Search code examples
mongodbmongodb-querymongodb-.net-driver

Why is my .NET MongoDb Driver Query Horribly Slow?


I run a query to select all items where field1=x, field2 =y, and field3=z directly in Mongo (Robomongo, CLI, whatever) and it takes less than a second on several hundred thousand items:

db.items.find( { 
    $and: [ 
        { CreatingOrgId: 1 }, 
        { LocationId: 941 },
        { StatusId: 1}
    ] 
} )

I then try to run the exact same thing from C# driver and it lags out(only "Aggregate filter" code is relevant, everything else is for context):

FilterDefinition<BsonDocument> locationsFilter;  = Builders<BsonDocument>.Filter.Eq("LocationId", 941);
FilterDefinition<BsonDocument> orgFilter = Builders<BsonDocument>.Filter.Eq("CreatingOrgId", 1);
FilterDefinition<BsonDocument> statusFilter = Builders<BsonDocument>.Filter.Eq("StatusId", 1);

FilterDefinition<BsonDocument> aggregateFilter = locationsFilter & statusFilter & orgFilter;

        List<ItemViewModel> stuffList = mongoItemsCollection
                                             .Find(aggregateFilter)
                                             .Project(x => Mapper.Map<BsonDocument, StuffViewModel>(x))
                                             .ToListAsync().Result;

What's my mistake here? Here are the queries as mongo sees them:

enter image description here

Edit: Looks like mapping the items to item object is what's killing my query to some degree. It's fairly fast (couple of seconds for a huge number of records) without the mapping, like so:

    var rawItems = mongoItemsCollection
                             .Find(aggregateFilter)
                             .ToListAsync().Result;

Edit 2: Looks like automapper is a HUGE part of the problem here (taking the bson "item" object and converting it to a .NET view model). I am still interested in optimization of the .NET --> mongo query itself though (ignoring the automapper part), if anyone wants to answer.


Solution

  • When you run .ToListAsync() in C# the entire results of the query are being accessed and returned.

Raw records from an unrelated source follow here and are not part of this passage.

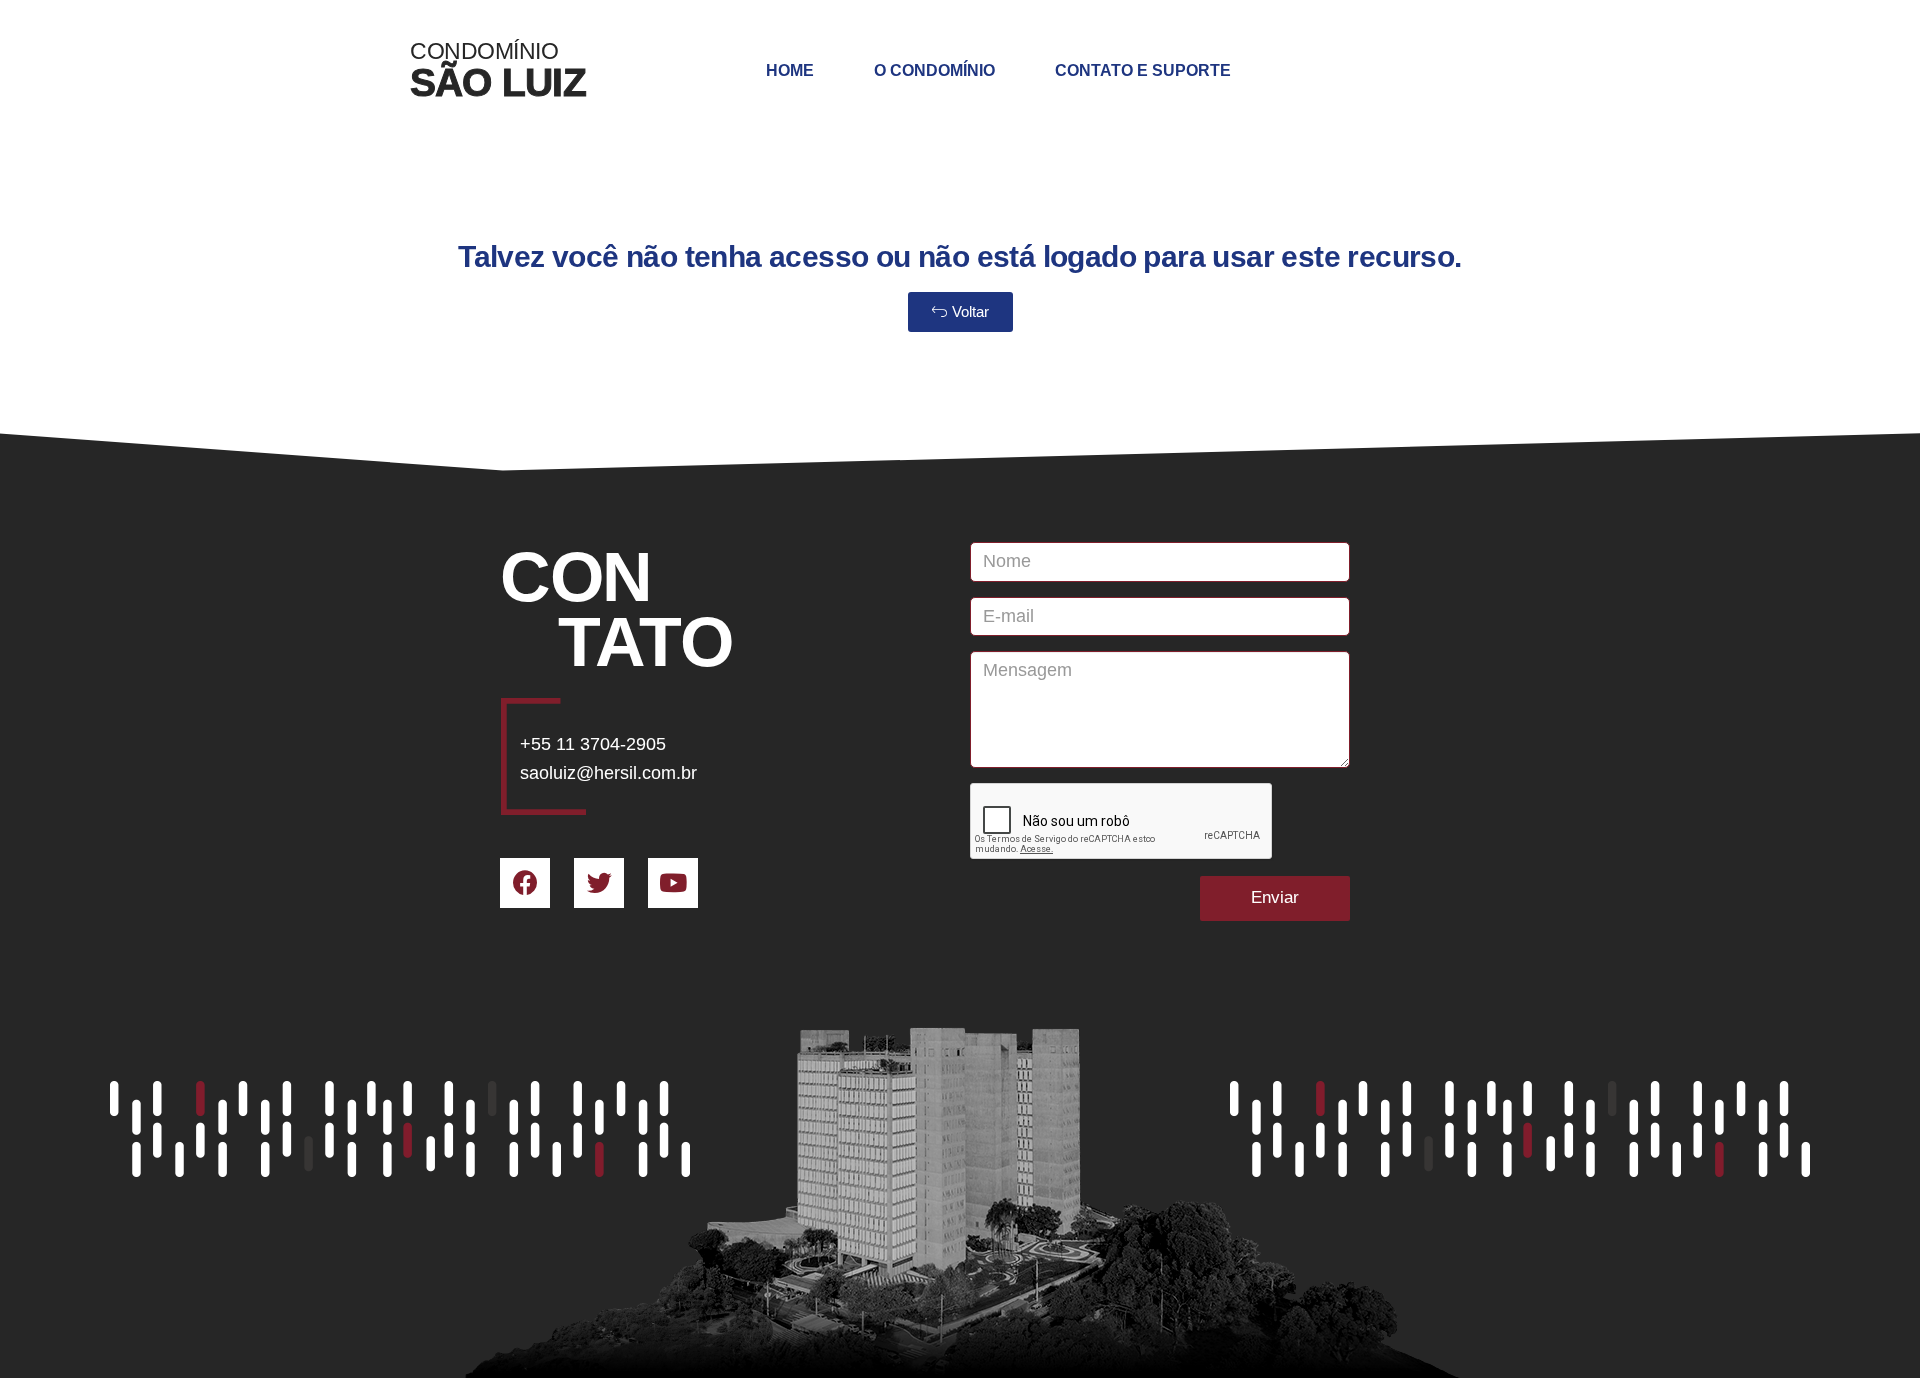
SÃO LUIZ (498, 82)
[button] (960, 312)
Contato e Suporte (1143, 70)
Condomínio (484, 51)
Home (790, 70)
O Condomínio (934, 70)
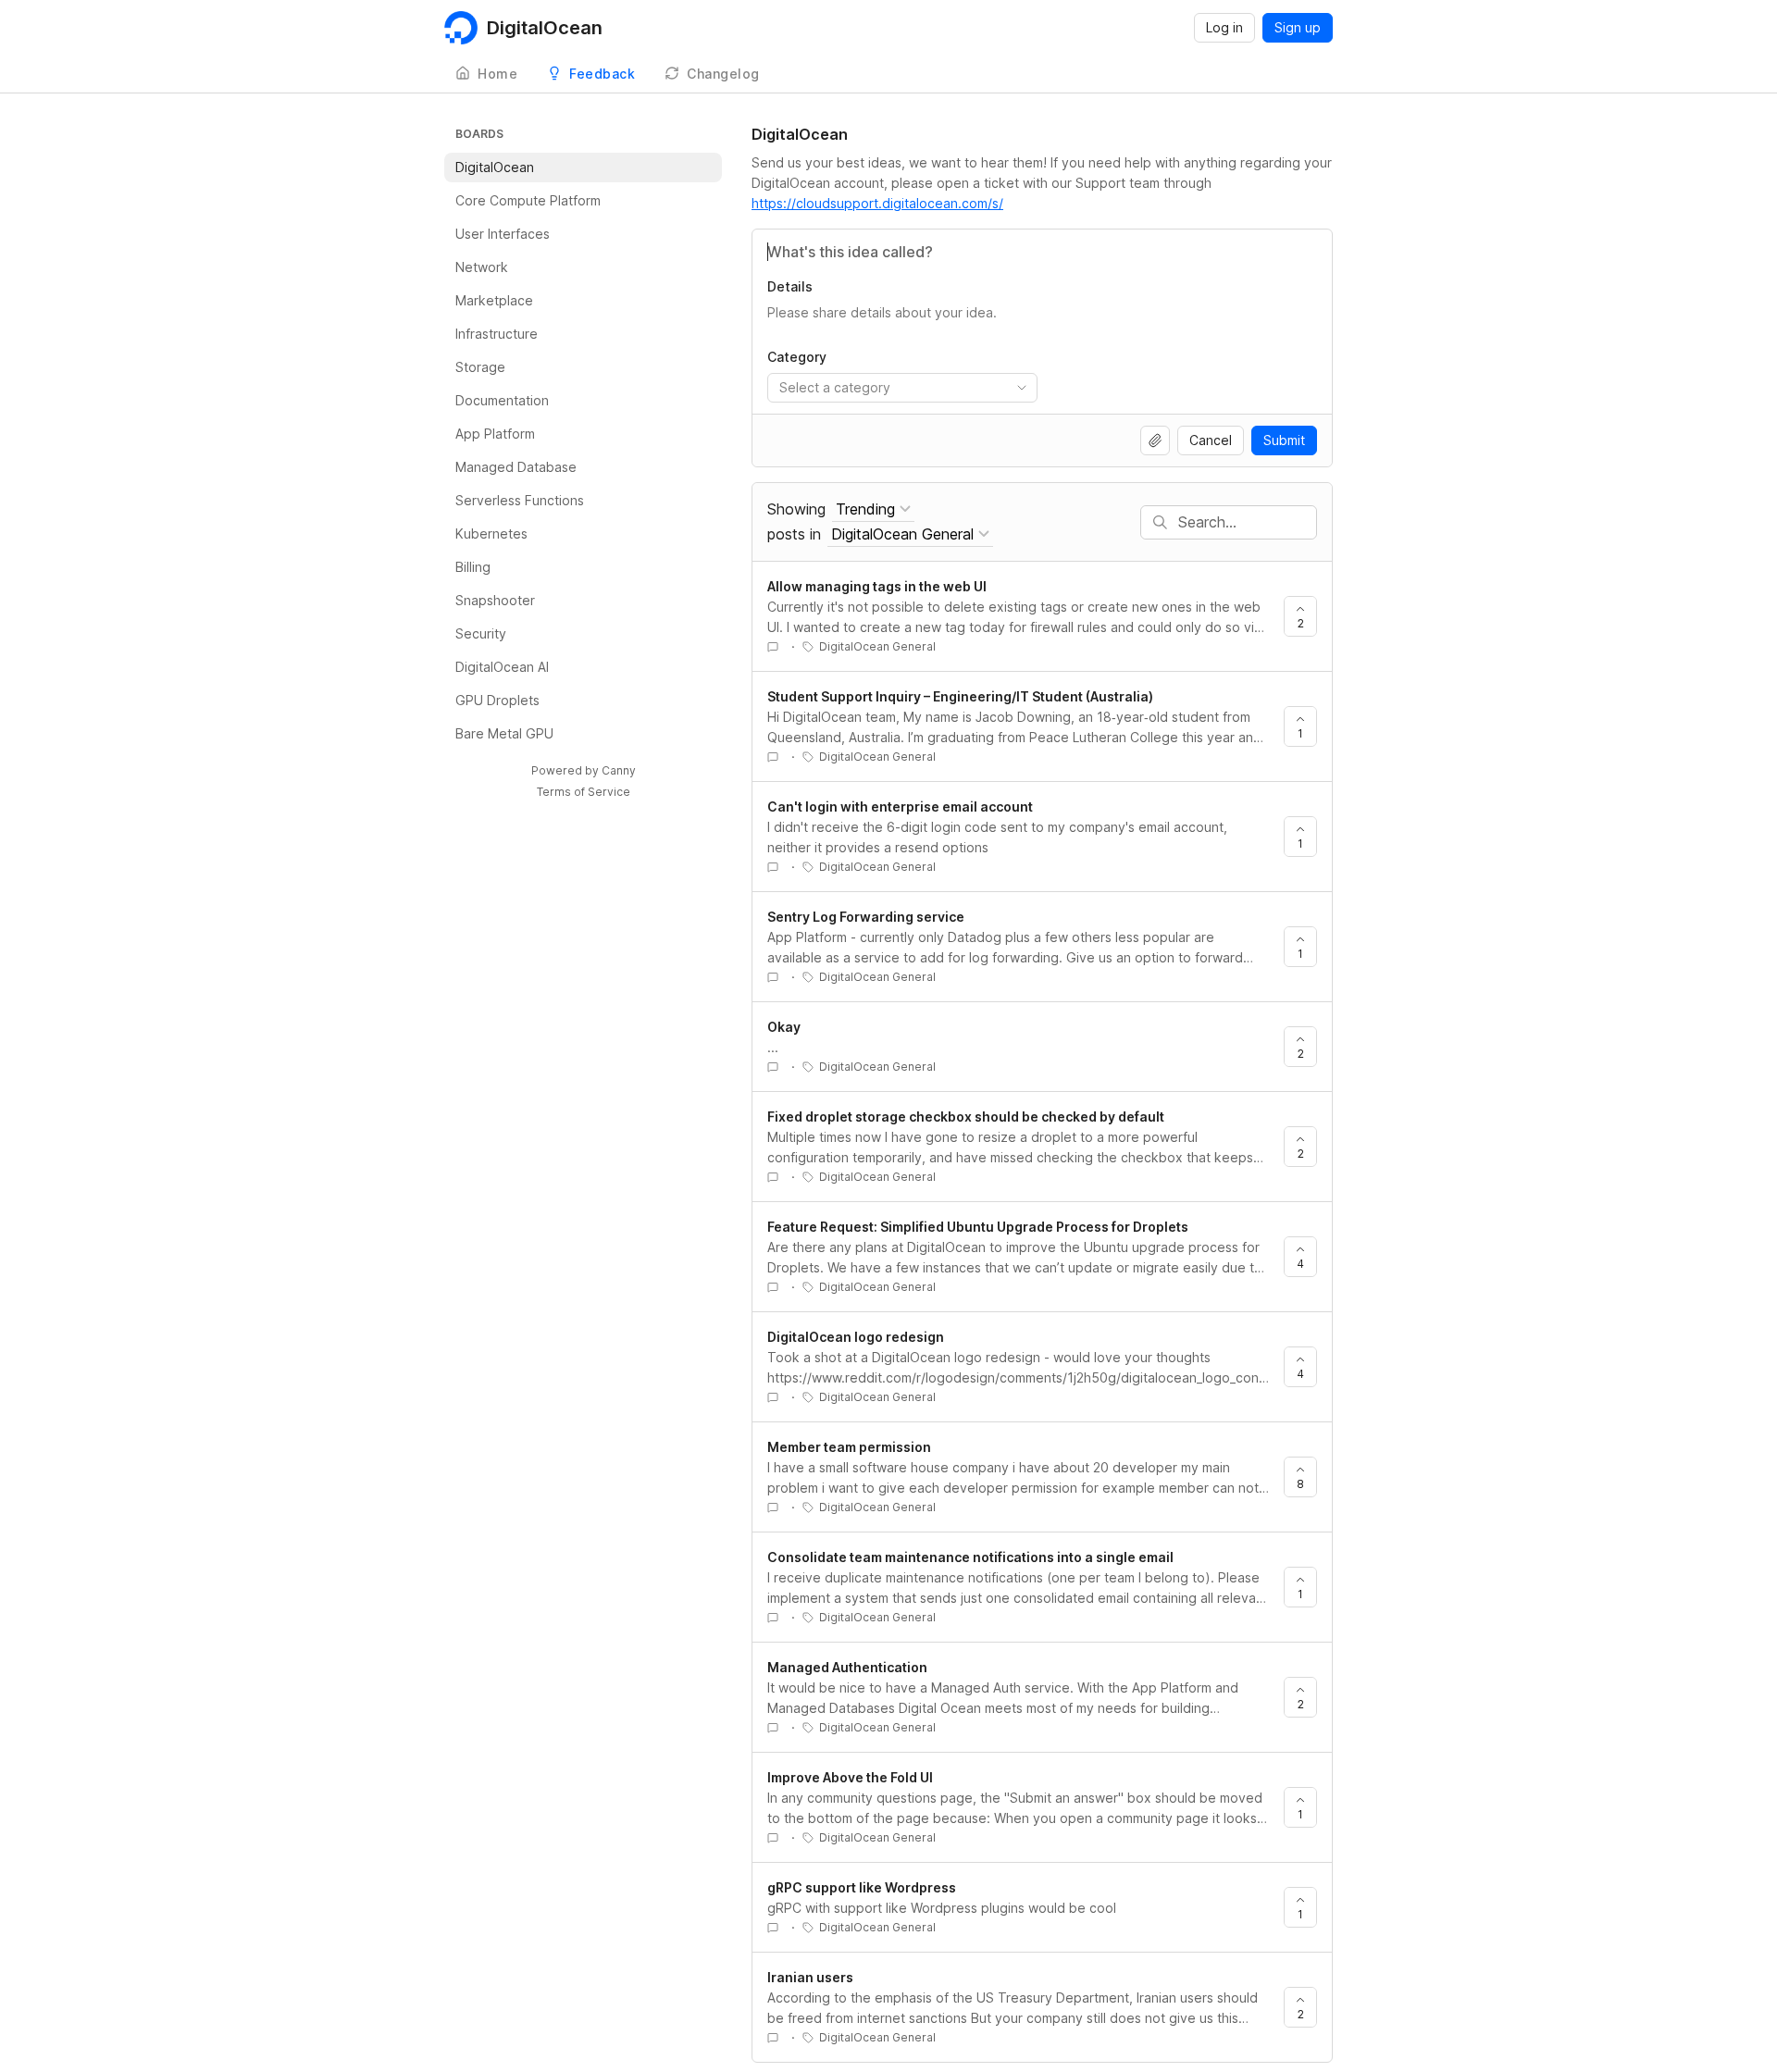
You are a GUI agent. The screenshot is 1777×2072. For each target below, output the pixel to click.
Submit (1284, 440)
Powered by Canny (583, 770)
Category (796, 357)
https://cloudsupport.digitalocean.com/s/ (877, 203)
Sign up (1297, 27)
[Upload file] (1155, 440)
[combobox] (902, 388)
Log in (1224, 27)
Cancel (1210, 440)
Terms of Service (583, 792)
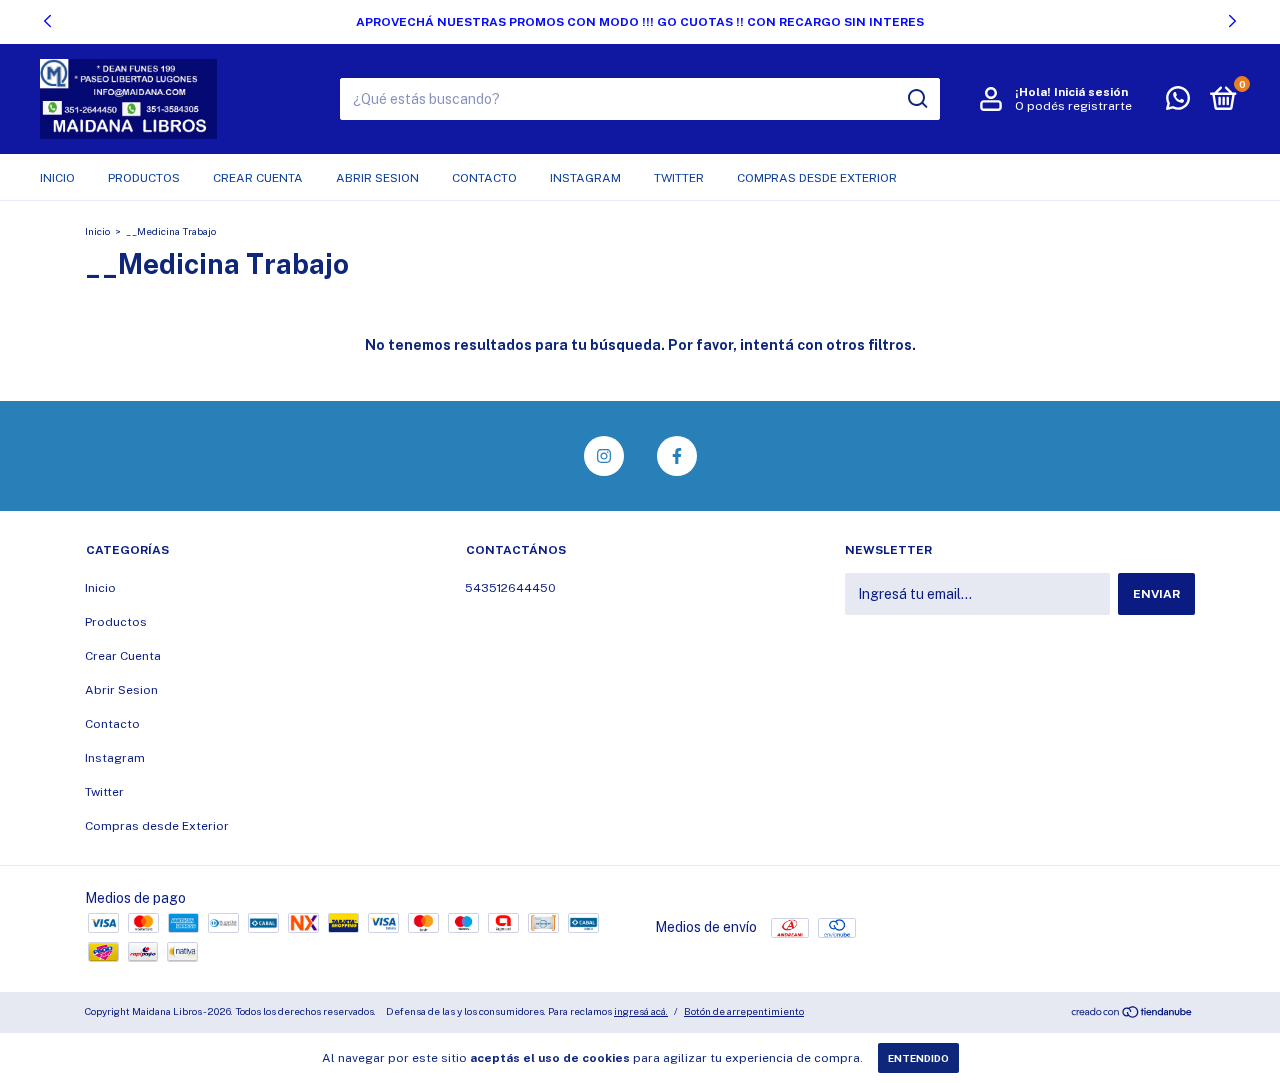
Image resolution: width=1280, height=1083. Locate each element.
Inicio (57, 178)
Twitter (679, 178)
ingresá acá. (641, 1011)
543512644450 (510, 588)
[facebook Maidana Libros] (677, 456)
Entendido (918, 1058)
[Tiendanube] (1132, 1014)
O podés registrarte (1073, 106)
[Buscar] (916, 99)
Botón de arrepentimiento (744, 1011)
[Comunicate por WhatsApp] (1178, 103)
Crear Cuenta (258, 178)
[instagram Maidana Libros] (604, 456)
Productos (144, 178)
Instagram (585, 178)
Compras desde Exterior (817, 178)
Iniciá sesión (1091, 92)
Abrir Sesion (377, 178)
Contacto (484, 178)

    Whereas when you run .find() on the command line only 20 (by default) are returned.

    A more equivalent test on the command line would be .find().toArray() which will also access and return all results. Or you could put a limit in your C# query.

    If your full result set is a lot larger than the shell batch size, this could account for some of the difference in your results. This difference will be worse if the query is not covered (i.e. the all the fields in the query and all the fields returned are not in the same index) and if the data accessed is not in memory but is accessed from disk.